* _What the exercise asks_:
Line by line, transcribe all of the entries exactly.

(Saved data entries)
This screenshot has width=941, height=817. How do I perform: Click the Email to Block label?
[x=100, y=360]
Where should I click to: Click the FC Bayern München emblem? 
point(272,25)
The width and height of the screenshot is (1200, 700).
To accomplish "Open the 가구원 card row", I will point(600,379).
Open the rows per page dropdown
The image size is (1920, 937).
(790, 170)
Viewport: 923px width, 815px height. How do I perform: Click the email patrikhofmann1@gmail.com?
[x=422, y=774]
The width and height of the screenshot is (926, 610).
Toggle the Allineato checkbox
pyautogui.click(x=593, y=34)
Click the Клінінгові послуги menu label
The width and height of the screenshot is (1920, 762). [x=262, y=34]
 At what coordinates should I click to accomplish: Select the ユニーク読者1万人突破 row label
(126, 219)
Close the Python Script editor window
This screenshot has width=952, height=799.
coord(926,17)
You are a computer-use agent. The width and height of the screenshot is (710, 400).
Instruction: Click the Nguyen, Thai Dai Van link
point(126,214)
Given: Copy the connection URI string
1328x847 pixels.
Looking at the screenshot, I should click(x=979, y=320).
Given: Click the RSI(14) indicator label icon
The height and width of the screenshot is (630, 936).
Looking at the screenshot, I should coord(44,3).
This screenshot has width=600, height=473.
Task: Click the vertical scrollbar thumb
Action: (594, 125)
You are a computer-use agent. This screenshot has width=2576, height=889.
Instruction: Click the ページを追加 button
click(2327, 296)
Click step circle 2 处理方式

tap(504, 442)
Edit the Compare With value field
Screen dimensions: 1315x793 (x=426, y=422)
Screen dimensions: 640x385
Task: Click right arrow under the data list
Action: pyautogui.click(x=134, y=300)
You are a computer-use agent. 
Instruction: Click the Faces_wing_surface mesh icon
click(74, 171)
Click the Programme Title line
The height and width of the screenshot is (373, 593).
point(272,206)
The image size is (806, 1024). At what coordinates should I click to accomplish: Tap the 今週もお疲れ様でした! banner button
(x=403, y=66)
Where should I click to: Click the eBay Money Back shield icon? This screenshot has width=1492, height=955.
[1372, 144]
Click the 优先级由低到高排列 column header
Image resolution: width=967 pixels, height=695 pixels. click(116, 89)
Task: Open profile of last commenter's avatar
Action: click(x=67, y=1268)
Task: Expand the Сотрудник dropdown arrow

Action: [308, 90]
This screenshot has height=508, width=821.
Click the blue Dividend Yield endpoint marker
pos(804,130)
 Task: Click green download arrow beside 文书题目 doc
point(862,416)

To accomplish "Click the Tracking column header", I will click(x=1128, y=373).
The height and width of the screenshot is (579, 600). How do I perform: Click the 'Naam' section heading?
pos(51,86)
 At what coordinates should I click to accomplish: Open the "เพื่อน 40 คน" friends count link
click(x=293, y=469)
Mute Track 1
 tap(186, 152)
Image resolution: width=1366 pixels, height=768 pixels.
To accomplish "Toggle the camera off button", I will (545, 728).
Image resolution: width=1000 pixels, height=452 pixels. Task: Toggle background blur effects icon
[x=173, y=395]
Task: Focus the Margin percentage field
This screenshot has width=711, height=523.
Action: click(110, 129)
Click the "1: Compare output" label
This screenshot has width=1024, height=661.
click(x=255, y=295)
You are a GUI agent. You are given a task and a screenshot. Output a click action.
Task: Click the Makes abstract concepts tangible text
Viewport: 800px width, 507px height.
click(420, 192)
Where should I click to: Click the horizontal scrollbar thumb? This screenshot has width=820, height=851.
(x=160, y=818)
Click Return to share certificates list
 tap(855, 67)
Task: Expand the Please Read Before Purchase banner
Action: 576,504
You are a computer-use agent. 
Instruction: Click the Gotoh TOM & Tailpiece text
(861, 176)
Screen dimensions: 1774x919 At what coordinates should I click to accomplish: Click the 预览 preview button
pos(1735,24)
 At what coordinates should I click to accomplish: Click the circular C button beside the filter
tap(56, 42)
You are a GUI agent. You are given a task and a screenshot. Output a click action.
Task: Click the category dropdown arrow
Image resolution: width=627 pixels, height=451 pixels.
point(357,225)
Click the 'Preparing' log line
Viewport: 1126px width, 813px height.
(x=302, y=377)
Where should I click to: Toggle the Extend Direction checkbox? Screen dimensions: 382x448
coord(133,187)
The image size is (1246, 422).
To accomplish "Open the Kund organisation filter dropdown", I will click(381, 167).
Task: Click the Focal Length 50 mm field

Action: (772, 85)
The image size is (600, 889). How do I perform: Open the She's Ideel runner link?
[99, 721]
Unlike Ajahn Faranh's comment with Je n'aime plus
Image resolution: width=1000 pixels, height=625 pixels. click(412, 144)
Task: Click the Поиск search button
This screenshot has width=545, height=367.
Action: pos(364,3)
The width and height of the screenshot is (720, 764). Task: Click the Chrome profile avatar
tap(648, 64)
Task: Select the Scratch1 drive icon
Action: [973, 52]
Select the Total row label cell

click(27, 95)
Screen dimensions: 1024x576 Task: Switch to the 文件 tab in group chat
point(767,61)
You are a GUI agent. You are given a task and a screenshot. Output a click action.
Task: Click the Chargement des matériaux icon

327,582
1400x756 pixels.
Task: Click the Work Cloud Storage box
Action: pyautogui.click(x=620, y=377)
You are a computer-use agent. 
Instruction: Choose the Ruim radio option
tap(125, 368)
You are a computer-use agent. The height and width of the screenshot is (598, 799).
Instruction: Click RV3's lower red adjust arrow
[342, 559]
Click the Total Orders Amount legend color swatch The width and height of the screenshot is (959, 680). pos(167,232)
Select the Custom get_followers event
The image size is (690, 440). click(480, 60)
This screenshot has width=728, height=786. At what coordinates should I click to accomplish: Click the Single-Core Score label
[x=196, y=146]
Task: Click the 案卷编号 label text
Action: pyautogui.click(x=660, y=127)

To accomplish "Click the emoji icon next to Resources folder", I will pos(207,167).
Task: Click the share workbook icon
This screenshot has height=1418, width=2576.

* _Response to this task_:
This screenshot has width=941, height=817. How do I perform: Click the Email to Block label?
[x=100, y=360]
Where should I click to: Click the FC Bayern München emblem? 
point(272,25)
The width and height of the screenshot is (1200, 700).
To accomplish "Open the 가구원 card row", I will point(600,379).
Open the rows per page dropdown
The image size is (1920, 937).
(790, 170)
Viewport: 923px width, 815px height. How do I perform: Click the email patrikhofmann1@gmail.com?
[x=422, y=774]
The width and height of the screenshot is (926, 610).
Toggle the Allineato checkbox
pyautogui.click(x=593, y=34)
Click the Клінінгові послуги menu label
The width and height of the screenshot is (1920, 762). [x=262, y=34]
 At what coordinates should I click to accomplish: Select the ユニーク読者1万人突破 row label
(126, 219)
Close the Python Script editor window
This screenshot has width=952, height=799.
coord(926,17)
You are a computer-use agent. The width and height of the screenshot is (710, 400).
Instruction: Click the Nguyen, Thai Dai Van link
point(126,214)
Given: Copy the connection URI string
1328x847 pixels.
Looking at the screenshot, I should click(x=979, y=320).
Given: Click the RSI(14) indicator label icon
The height and width of the screenshot is (630, 936).
Looking at the screenshot, I should coord(44,3).
This screenshot has width=600, height=473.
Task: Click the vertical scrollbar thumb
Action: (594, 125)
You are a computer-use agent. This screenshot has width=2576, height=889.
Instruction: Click the ページを追加 button
click(2327, 296)
Click step circle 2 处理方式

tap(504, 442)
Edit the Compare With value field
Screen dimensions: 1315x793 (x=426, y=422)
Screen dimensions: 640x385
Task: Click right arrow under the data list
Action: pyautogui.click(x=134, y=300)
You are a computer-use agent. 
Instruction: Click the Faces_wing_surface mesh icon
click(74, 171)
Click the Programme Title line
The height and width of the screenshot is (373, 593).
point(272,206)
The image size is (806, 1024). At what coordinates should I click to accomplish: Tap the 今週もお疲れ様でした! banner button
(x=403, y=66)
Where should I click to: Click the eBay Money Back shield icon? This screenshot has width=1492, height=955.
[1372, 144]
Click the 优先级由低到高排列 column header
Image resolution: width=967 pixels, height=695 pixels. click(116, 89)
Task: Open profile of last commenter's avatar
Action: click(x=67, y=1268)
Task: Expand the Сотрудник dropdown arrow

Action: [308, 90]
This screenshot has height=508, width=821.
Click the blue Dividend Yield endpoint marker
pos(804,130)
 Task: Click green download arrow beside 文书题目 doc
point(862,416)

To accomplish "Click the Tracking column header", I will click(x=1128, y=373).
The height and width of the screenshot is (579, 600). How do I perform: Click the 'Naam' section heading?
pos(51,86)
 At what coordinates should I click to accomplish: Open the "เพื่อน 40 คน" friends count link
click(x=293, y=469)
Mute Track 1
 tap(186, 152)
Image resolution: width=1366 pixels, height=768 pixels.
To accomplish "Toggle the camera off button", I will (545, 728).
Image resolution: width=1000 pixels, height=452 pixels. Task: Toggle background blur effects icon
[x=173, y=395]
Task: Focus the Margin percentage field
This screenshot has width=711, height=523.
Action: click(110, 129)
Click the "1: Compare output" label
This screenshot has width=1024, height=661.
click(x=255, y=295)
You are a GUI agent. You are given a task and a screenshot. Output a click action.
Task: Click the Makes abstract concepts tangible text
Viewport: 800px width, 507px height.
click(420, 192)
Where should I click to: Click the horizontal scrollbar thumb? This screenshot has width=820, height=851.
(x=160, y=818)
Click Return to share certificates list
 tap(855, 67)
Task: Expand the Please Read Before Purchase banner
Action: 576,504
You are a computer-use agent. 
Instruction: Click the Gotoh TOM & Tailpiece text
(861, 176)
Screen dimensions: 1774x919 At what coordinates should I click to accomplish: Click the 预览 preview button
pos(1735,24)
 At what coordinates should I click to accomplish: Click the circular C button beside the filter
tap(56, 42)
You are a GUI agent. You are given a task and a screenshot. Output a click action.
Task: Click the category dropdown arrow
Image resolution: width=627 pixels, height=451 pixels.
point(357,225)
Click the 'Preparing' log line
Viewport: 1126px width, 813px height.
(x=302, y=377)
Where should I click to: Toggle the Extend Direction checkbox? Screen dimensions: 382x448
coord(133,187)
The image size is (1246, 422).
To accomplish "Open the Kund organisation filter dropdown", I will click(381, 167).
Task: Click the Focal Length 50 mm field

Action: (772, 85)
The image size is (600, 889). How do I perform: Open the She's Ideel runner link?
[99, 721]
Unlike Ajahn Faranh's comment with Je n'aime plus
Image resolution: width=1000 pixels, height=625 pixels. click(412, 144)
Task: Click the Поиск search button
This screenshot has width=545, height=367.
Action: pos(364,3)
The width and height of the screenshot is (720, 764). Task: Click the Chrome profile avatar
tap(648, 64)
Task: Select the Scratch1 drive icon
Action: [973, 52]
Select the Total row label cell

click(27, 95)
Screen dimensions: 1024x576 Task: Switch to the 文件 tab in group chat
point(767,61)
You are a GUI agent. You are given a task and a screenshot. Output a click action.
Task: Click the Chargement des matériaux icon

327,582
1400x756 pixels.
Task: Click the Work Cloud Storage box
Action: pyautogui.click(x=620, y=377)
You are a computer-use agent. 
Instruction: Choose the Ruim radio option
tap(125, 368)
You are a computer-use agent. The height and width of the screenshot is (598, 799).
Instruction: Click RV3's lower red adjust arrow
[342, 559]
Click the Total Orders Amount legend color swatch The width and height of the screenshot is (959, 680). pos(167,232)
Select the Custom get_followers event
The image size is (690, 440). click(480, 60)
This screenshot has width=728, height=786. At what coordinates should I click to accomplish: Click the Single-Core Score label
[x=196, y=146]
Task: Click the 案卷编号 label text
Action: pyautogui.click(x=660, y=127)

To accomplish "Click the emoji icon next to Resources folder", I will pos(207,167).
Task: Click the share workbook icon
This screenshot has height=1418, width=2576.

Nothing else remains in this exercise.